But because of fierce competition for subscribers, the temptation for both established and start-up carriers is to keep overhead low and shorten time to market by cutting back the design process. Even so, short cuts that result in shadowing can come back to haunt carriers.
"Across all the technologies, there's messaging going back and forth to communicate signal strength to the mobile and (manage) power control," said Cedric Taylor, Nortel senior TDMA product-marketing manager. "So there is a need for constant, clear communication. You want to mitigate and avoid shadowing at all times."
Cutting corners in the design can wind up costing more in the long run if extensive optimizing or additional infrastructure are needed to improve coverage.
"This is typically where a lot of people get into trouble," said Gordon Davidson, Qualcomm QSource CDMA optimization services group senior manager for business development. "They work with their link budget, determine the loss-for-shadowing margin and calibrate their models. It determines how much capital they have to spend. They go, 'Oops! This is too much. Let's go back and start tweaking some of our assumptions.' And either they totally forget about the impact of foliage, or they decide they're going to discount that. They end up building a network, and when they're starting to optimize, they find out that they've got problems with shadowing."
The Art of Multipath
Eliminating shadowing doesn't necessarily require a clear line of sight between the base station and the handset. In CDMA, for example, multipath is actually an asset because signals can bounce off buildings into areas where line-of-sight coverage isn't possible.
"That's one of the great things about CDMA: It utilizes multi-path," said Andrzejewski. "The more multipath you have, the better off you are."
When designing coverage for an urban area, Andrzejewski creates a ring of base stations around the downtown to blanket the area. He then determines what shadowed areas still are served by multipath before filling in the remaining gaps with interior sites. The trick is finding the right structures at the interior for siting. Tall buildings aren't necessarily the best choice because downtilting the antenna to cover the streets can result in having the antenna pointed mainly at the rooftop.
"If you've got a 35-story building, you can't go on top of it and downtilt your antenna and expect not to have any problems from that," Andrzejewski said. "You use parking garages. Generally, they're not as tall. It's kind of like a puzzle because you have to know where those buildings are because then you might have to change your ring a bit."
Soft handoff also helps prevent dropped calls because the handset can "see" more than one base station at once.

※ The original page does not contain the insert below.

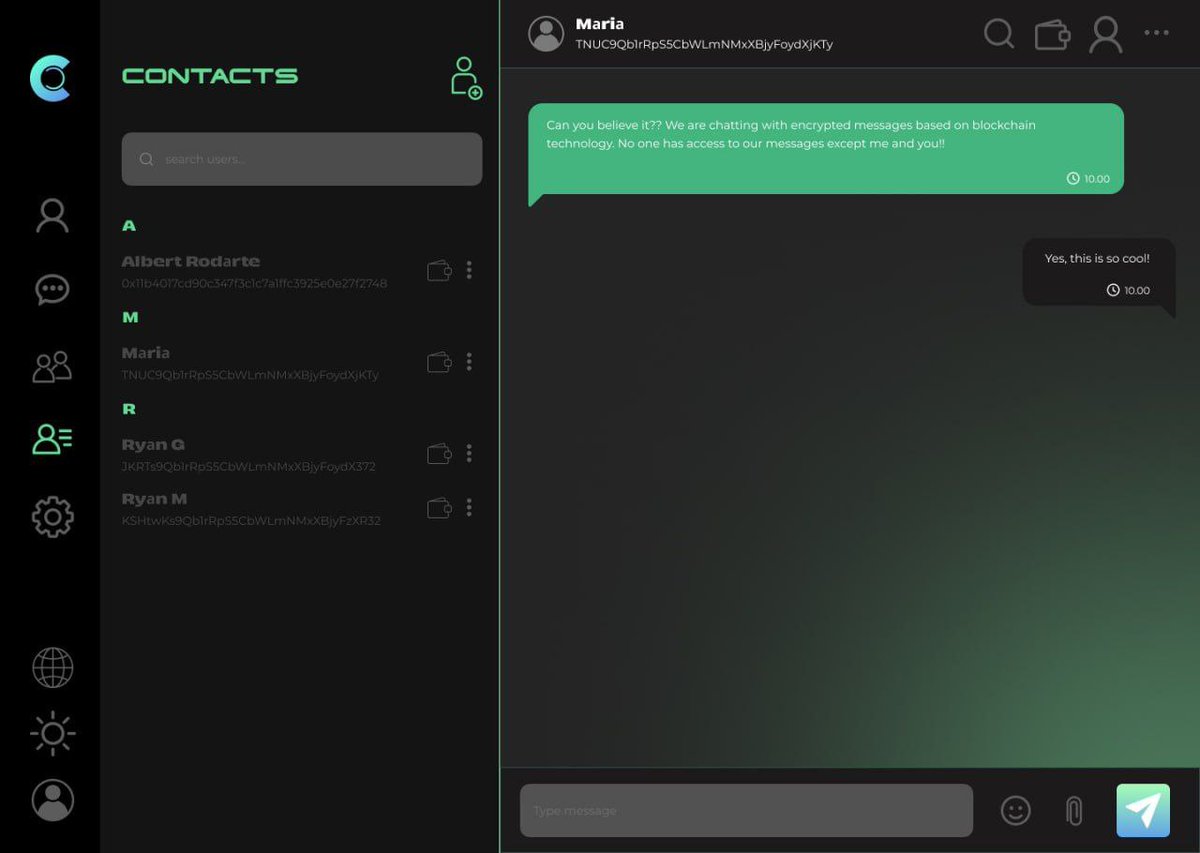Open the emoji picker
1200x853 pixels.
point(1016,810)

"The probability that you're being shadowed on all of those links at the same time, plus all the multipath being cancelled at the same time, is pretty low," said Paul Sergeant, Nortel senior CDMA product-marketing manager.
Other technologies have different approaches to shadowing.
"On a narrowband signal like TDMA, the worst concern is usually the mobile signal getting back to the cell-site antenna," said Nortel's Taylor. "One of the things a lot of operators do is use receive diversity. That lowers the probability that the signal coming back to the cell site is going to be in a multipath fade. You've got two separate antennas, and the probability that they'll both be geographically such that they're both in fade is pretty low."
Optimizing 'Til It Hertz
Optimizing usually is the first step toward mitigating shadowing because it tries to wring the most coverage out of the existing infrastructure. Increasing antenna height is one option, but that can create more problems such as pilot pollution in CDMA. Lowering the antenna is anothersolution, but in a dense urban environment, that can create a waveguide effect if the buildings reflect signals.
"Sometimes it's an advantage; sometimes it's a disadvantage," Taylor said. "As the antenna height goes down, the buildings act as a waveguide, and your RF coverage sort of goes along the streets, and it doesn't pan out in a circular fashion."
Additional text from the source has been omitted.